Iron ore 62% Fe spot (cfr Tianjin) US$81.7/t vs US$82.2/t

Chinese steel rebar 25mm US$610.4/t vs US$609.0/t

Thermal coal (1st year forward cif ARA) US$80.7/t vs US$80.0/t

Coking coal futures Dalian Exchange US$197.1/t vs US$197.6/t



Cobalt LME 3m US$33,000/t vs US$32,000/t

  • Cobalt’s fall from heights has been dramatic with prices falling more than 60% from a peak in April 2018 $94,300/t, with the battery metal falling victim to the massive hype surrounding the electric economy.
  • It was the vision of electric car mass appeal, driving largely by the success of Elon Musk’s Tesla, and a rush of money to bet that the world needed a lot more cobalt.
  • Adding to the allure was restricted global supply from the Democratic Republic of Congo, almost exclusively as a by-product of nickel and copper but famed as an unethical metal.
  • The bubble began to burst as Glencore Plc, the world’s top producer of cobalt, extended the output lead in 2018 with a major expansion at its mines in Congo. This pace was also matched by ramped production from Chinese miners.
  • The sudden attraction to cobalt created a major modern-day gold rush in Congo with thousands of artisanal miners scrambling to extract the metal from illegal and dangerous mines. Supply from the small-scale operations more than doubled between 2016 and 2018, according to trading house Darton Commodities.
  • Battery makers have also signalled a reduction in the cobalt concentrations within Li-ion chemistries, with Nickel-Manganese-Cobalt makers moving from ratios 1:1:1 to 8:1:1 in favour of nickel-bias batteries.
  • The sector could see a revival as Glencore suspended sales following the discovery of radioactive ore, tipping the market back into deficit. Glencore chief Ivan Glasenberg described cobalt’s weak performance in 2018 as a ‘blip’ and said prices are probably approaching their low point.

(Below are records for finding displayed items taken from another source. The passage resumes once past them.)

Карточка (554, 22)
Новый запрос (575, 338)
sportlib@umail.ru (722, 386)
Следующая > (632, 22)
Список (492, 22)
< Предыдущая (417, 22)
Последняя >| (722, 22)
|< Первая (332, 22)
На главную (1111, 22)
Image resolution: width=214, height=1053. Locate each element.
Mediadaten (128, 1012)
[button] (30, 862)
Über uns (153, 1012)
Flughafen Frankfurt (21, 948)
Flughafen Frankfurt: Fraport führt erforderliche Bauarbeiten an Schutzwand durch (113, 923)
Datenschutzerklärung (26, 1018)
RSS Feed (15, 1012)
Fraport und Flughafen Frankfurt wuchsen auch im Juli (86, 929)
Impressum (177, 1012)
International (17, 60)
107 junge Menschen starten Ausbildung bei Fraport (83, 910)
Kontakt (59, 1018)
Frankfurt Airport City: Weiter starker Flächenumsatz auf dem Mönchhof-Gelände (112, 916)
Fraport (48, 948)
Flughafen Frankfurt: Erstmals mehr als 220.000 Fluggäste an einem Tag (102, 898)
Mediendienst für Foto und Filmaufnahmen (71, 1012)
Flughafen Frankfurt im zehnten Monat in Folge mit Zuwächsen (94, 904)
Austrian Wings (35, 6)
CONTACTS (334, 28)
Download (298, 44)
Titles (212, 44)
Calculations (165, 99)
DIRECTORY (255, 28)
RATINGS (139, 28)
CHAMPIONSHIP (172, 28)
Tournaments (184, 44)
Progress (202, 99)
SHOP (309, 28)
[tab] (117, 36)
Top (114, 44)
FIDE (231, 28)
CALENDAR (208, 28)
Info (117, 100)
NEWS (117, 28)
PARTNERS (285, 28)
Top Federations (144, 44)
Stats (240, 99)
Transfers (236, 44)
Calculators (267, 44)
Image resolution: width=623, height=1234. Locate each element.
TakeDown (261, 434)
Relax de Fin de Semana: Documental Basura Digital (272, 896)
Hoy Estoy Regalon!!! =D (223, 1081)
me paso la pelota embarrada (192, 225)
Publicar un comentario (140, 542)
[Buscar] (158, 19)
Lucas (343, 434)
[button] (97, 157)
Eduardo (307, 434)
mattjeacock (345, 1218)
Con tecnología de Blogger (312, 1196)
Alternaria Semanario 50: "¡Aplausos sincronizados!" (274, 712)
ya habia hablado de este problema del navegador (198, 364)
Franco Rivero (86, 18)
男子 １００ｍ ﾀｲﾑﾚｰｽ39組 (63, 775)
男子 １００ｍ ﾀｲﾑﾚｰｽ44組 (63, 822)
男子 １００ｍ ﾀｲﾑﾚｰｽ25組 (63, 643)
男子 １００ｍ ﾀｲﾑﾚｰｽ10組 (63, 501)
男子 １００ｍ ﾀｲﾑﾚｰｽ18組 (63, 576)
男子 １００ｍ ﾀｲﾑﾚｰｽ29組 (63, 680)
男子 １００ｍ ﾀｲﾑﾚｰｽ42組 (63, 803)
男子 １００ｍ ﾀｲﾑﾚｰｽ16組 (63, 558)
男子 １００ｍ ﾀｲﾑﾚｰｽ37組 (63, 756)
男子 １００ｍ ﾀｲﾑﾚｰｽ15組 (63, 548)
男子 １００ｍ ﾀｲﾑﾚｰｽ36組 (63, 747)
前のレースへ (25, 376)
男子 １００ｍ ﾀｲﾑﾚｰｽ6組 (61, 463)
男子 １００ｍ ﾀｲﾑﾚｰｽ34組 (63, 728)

China NdPr Rare Earth Oxide US$45,742/t vs US$45,852/t

China Lithium carbonate 99% US$10,074/t vs US$10,248/t

  • Lithium giant SQM recorded the largest decline in more than a year after reporting falling earnings, while projecting slower-than-expected sales volumes.
  • American depositary receipts of SQM, the world’s second-largest lithium producer, fell 8.4% to $41.22. That was the biggest drop since November 2017 for the Santiago-based company, formally known as Soc. Quimica y Minera de Chile SA.
  • SQM gave a “cautious” 2019 lithium-sales outlook despite projecting global demand growth of at least 20%, analysts at BMO Capital Markets.
  • This could be taken as a signal that concerns surrounding oversupply are over-hyped, with even major, established lithium producers struggling to increase output to matching the accelerating battery industry.
  • Lithium prices continued to slip last quarter, but may be at an ‘inflection point’ according to Morgan Stanley.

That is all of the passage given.